Denver, Colorado city officials have come to realize that nature had a plan behind the design of waterways in the arid state, and it did not involve diverting creeks and rivers through storm drains and concrete channels.  Denver is discovering the value of the long lost natural waterways that once criss-crossed the city.

In 1858, developers in Colorado’s capitol city began to fill in and divert creeks and streams.  They created a grid of roads, buildings, and railroad tracks that they imposed upon the natural landscape. They routed surface water into pipes and concrete channels, destroying wetlands that absorbed flood waters.

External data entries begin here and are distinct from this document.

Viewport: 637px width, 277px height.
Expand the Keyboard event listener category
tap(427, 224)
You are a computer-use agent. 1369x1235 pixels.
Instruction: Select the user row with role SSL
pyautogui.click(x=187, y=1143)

Urban planners worldwide have rediscovered the practical and quality of life value of these natural waterways.  Denver has committed several hundred million dollars toward a billion dollar, multi-decade effort to restore lost riparian corridors. This process, known as “daylighting,” involves digging up pipes and tearing out concrete canals carrying drainage under and around the city, replacing them with restored wetlands and natural channels.  According to City Engineers, the return to a more natural landscape slows flood waters and filters runoff through vegetation, which removes contaminants, and nourishes greenery, helping mitigate a climate shift toward increasing droughts and rising temperatures.”

Storm flooding in Denver is exacerbated by the ever increasing volume of pavement throughout the city.  In heavy storms, water runoff overwhelms the capacity of drainage pipelines, most of which are quite old.  Allowing runoff water to drain naturally allows large amounts of water to slowly sink into wetlands

The U.S. Army Corps of Engineers supports daylighting, recognizing that pipes and concrete channels typically can’t handle surges the way natural creeks and floodplains once did. Denver’s City Engineers have taken a long view on the matter, planning several decades of slowly restoring the old waterways marked as curving dotted lines on historic maps of 19th century Denver.

We at IXPower support the efforts of Denver’s city officials. With fresh water becoming more and more scarce, any effort to clean that by which we are surrounded is vital.